**Selected excerpt**
============

Description: Pandas, Series and DataFrame, indexing with .loc/.iloc, missing data, groupby, joins/merges, time series, I/O, and Pandera schemas for runtime DataFrame validation
My Notion Note ID: K2A-D2-4
Created: 2023-11-12
Updated: 2026-05-11
License: Reuse is very welcome. Please credit Yu Zhang and link back to the original on yuzhang.io

1. What Pandas Gives You
2. Series and DataFrame
3. Selection: [], .loc, .iloc
4. Missing Data
5. Transform: assign, apply, Vectorized Ops
6. groupby
7. Joins and Concatenation
8. Reshape: pivot, melt, stack, unstack
9. Time Series
10. I/O
11. Performance and Gotchas
12. Pandera: Schemas and Validation
13. References

1. What Pandas Gives You

Tabular-data workhorse for Python data analysis
DataFrame ≈ in-memory SQL table, columns of typed arrays + a labelled index
Built on NumPy (most numeric columns are ndarray)
Rich API for filter / transform / group / join

When to use:

Ad-hoc analysis
CSV/Parquet ETL
Prototyping feature pipelines

When NOT to:

Streaming bigger-than-memory data → Polars, DuckDB, PySpark
Microsecond-latency online serving

import pandas as pd
import numpy as np

2. `Series` and `DataFrame`

Series, 1-D labelled array
DataFrame, dict-of-Series sharing the same row index

s = pd.Series([10, 20, 30], index=["a", "b", "c"], name="x")
df = pd.DataFrame({
    "name": ["Yu", "Lee", "Ada"],
    "age":  [30, 25, 40],
    "team": ["A",  "B",  "A"],
})

df.shape          # (3, 3)
df.dtypes         # name: object, age: int64, team: object
df.columns        # Index(['name', 'age', 'team'], dtype='object')
df.index          # RangeIndex(0, 3)
df.head(2)
df.describe()     # numeric summary
df.info()         # types + memory

3. Selection: `[]`, `.loc`, `.iloc`

Form	Meaning
`df["col"]`	one column (Series)
`df[["a", "b"]]`	several columns (DataFrame)
`df[bool_mask]`	row filter
`df.loc[row_label, col_label]`	label-based
`df.iloc[row_pos, col_pos]`	position-based
`df.at[row, col]` / `df.iat[i, j]`	fast scalar access

df[df["age"] >= 30]
df.loc[df["team"] == "A", ["name", "age"]]
df.iloc[0]                       # first row
df.iloc[:2, 1:]                  # first two rows, cols from idx 1
df.loc[:, "name":"age"]          # label slice, INCLUSIVE on both ends

# Multiple conditions: bitwise & | ~ and PARENTHESIZE
df[(df["age"] >= 30) & (df["team"] == "A")]

Combine booleans with &, |, ~, not and/or, Python's keywords don't broadcast

4. Missing Data

NaN (numeric) or pd.NA (newer nullable dtypes)
Propagate through arithmetic

df["age"].isna()                 # mask
df.dropna()                      # drop rows with any NaN
df.dropna(subset=["age"])
df.fillna({"age": 0, "team": "?"})
df["age"].fillna(df["age"].mean())

# Forward/backward fill (time series)
ts.ffill()
ts.bfill()

Never write == NaN, NaN != NaN. Use .isna() / .notna()

============

**Problems to solve**
- 1) Answer these questions using the pandas notes:
(a) Which library is pandas built on, according to the notes?
(b) How does the label slice `df.loc[:, "name":"age"]` treat its endpoints?
(c) What should be used in place of `== NaN`?
- 2) Resume the pandas notes after their final line, keeping the same format of short points and code.

**Records contained in a dataset**
============

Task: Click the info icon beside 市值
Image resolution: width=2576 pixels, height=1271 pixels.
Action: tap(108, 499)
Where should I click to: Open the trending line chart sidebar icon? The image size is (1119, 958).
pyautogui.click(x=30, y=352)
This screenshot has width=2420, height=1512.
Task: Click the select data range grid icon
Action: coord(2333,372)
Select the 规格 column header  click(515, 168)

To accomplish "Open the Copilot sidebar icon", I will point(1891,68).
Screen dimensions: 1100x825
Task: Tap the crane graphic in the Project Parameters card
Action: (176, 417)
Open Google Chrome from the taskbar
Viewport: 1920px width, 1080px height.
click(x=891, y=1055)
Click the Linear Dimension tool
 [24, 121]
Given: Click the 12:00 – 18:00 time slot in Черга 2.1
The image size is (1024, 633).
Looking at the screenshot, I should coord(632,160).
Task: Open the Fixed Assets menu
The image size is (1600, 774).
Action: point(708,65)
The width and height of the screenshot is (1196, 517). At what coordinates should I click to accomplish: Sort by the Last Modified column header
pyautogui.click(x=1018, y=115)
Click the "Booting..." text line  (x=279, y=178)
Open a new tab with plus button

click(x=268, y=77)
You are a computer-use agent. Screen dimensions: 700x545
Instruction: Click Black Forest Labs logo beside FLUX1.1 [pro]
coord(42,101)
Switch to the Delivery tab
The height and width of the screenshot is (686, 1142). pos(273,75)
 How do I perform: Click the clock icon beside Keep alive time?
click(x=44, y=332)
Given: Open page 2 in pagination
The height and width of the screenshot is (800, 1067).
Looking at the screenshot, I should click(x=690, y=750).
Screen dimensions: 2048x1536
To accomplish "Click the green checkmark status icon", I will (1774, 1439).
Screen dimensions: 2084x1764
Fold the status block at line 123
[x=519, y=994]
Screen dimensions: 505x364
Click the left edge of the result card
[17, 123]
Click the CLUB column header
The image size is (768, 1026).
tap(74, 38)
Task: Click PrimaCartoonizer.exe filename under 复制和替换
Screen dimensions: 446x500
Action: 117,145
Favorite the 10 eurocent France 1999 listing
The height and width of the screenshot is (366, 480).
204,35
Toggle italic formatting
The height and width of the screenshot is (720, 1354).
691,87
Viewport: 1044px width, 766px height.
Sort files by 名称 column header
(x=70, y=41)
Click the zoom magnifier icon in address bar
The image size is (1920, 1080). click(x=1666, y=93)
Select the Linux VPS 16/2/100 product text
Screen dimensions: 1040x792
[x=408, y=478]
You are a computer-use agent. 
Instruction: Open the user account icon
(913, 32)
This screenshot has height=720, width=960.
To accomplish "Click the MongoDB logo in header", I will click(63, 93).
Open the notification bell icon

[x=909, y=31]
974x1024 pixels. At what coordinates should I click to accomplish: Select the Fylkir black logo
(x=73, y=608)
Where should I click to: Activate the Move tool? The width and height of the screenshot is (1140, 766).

============

**Answer list**
- 1)
(a) NumPy; most numeric columns are ndarray.
(b) It is inclusive on both ends.
(c) `.isna()` / `.notna()`.

- 2)
5. Transform: `assign`, `apply`, Vectorized Ops

df = df.assign(
    age_in_months = lambda d: d["age"] * 12,
    senior        = lambda d: d["age"] >= 30,
)

# Element-wise op (vectorized, fastest)
df["age"] = df["age"] + 1

# Row-wise with a Python function (slow; avoid if you can vectorize)
df["label"] = df.apply(lambda r: f"{r['name']} ({r['team']})", axis=1)

# Series.map for elementwise function over a Series
df["team_name"] = df["team"].map({"A": "Alpha", "B": "Bravo"})

Vectorized ops run in C/NumPy, 10–1000× faster than .apply(axis=1)
Reach for .apply only when no vectorized form exists

6. `groupby`

g = df.groupby("team")
g["age"].mean()                  # mean age per team
g.agg({"age": ["mean", "max"], "name": "count"})

# Multi-key
df.groupby(["team", df["age"] >= 30])["name"].count()

# Transform = same-shape result, broadcast back
df["age_z"] = df.groupby("team")["age"].transform(
    lambda x: (x - x.mean()) / x.std()
)

# Filter groups
df.groupby("team").filter(lambda g: len(g) >= 2)

Group keys become the result's index by default
Pass as_index=False (or .reset_index()) to keep them as columns

7. Joins and Concatenation

# Vertical stack (rows)
pd.concat([df1, df2], ignore_index=True)

# Horizontal stack (cols), aligns on index
pd.concat([df1, df2], axis=1)

# SQL-style join
pd.merge(orders, users, on="user_id", how="left")
pd.merge(orders, users, left_on="uid", right_on="id", how="inner",
         suffixes=("_o", "_u"))

how: "left", "right", "inner", "outer", "cross"
indicator=True adds a _merge column showing source side

8. Reshape: `pivot`, `melt`, `stack`, `unstack`

# Long → wide
df.pivot(index="date", columns="metric", values="value")
df.pivot_table(index="team", values="age", aggfunc="mean")

# Wide → long
wide.melt(id_vars=["id"], var_name="metric", value_name="value")

# MultiIndex pivot
df.set_index(["team", "date"]).unstack("team")
df_multiindex.stack()                    # one level → into the index

pivot errors on duplicate (index, columns) pairs
pivot_table aggregates them (default mean)

9. Time Series

df["t"] = pd.to_datetime(df["t"])         # parse strings
df = df.set_index("t").sort_index()

df["2026-01"]                             # all rows in Jan 2026 (string slice)
df.loc["2026-01-01":"2026-01-07"]

df.resample("D").mean()                   # daily average
df.resample("1h").agg({"x": "mean", "y": "sum"})
df.rolling(window="7D").mean()            # 7-day rolling mean
df.shift(1)                               # lag by 1
df.tz_localize("UTC").tz_convert("America/Los_Angeles")

Time zones bite, always localize naive timestamps before converting

10. I/O

df = pd.read_csv("data.csv", parse_dates=["date"], dtype={"id": "string"})
df = pd.read_parquet("data.parquet")       # fastest columnar format
df = pd.read_json("data.json", lines=True) # ndjson
df = pd.read_sql("SELECT * FROM users", con=engine)

df.to_csv("out.csv", index=False)
df.to_parquet("out.parquet", compression="snappy")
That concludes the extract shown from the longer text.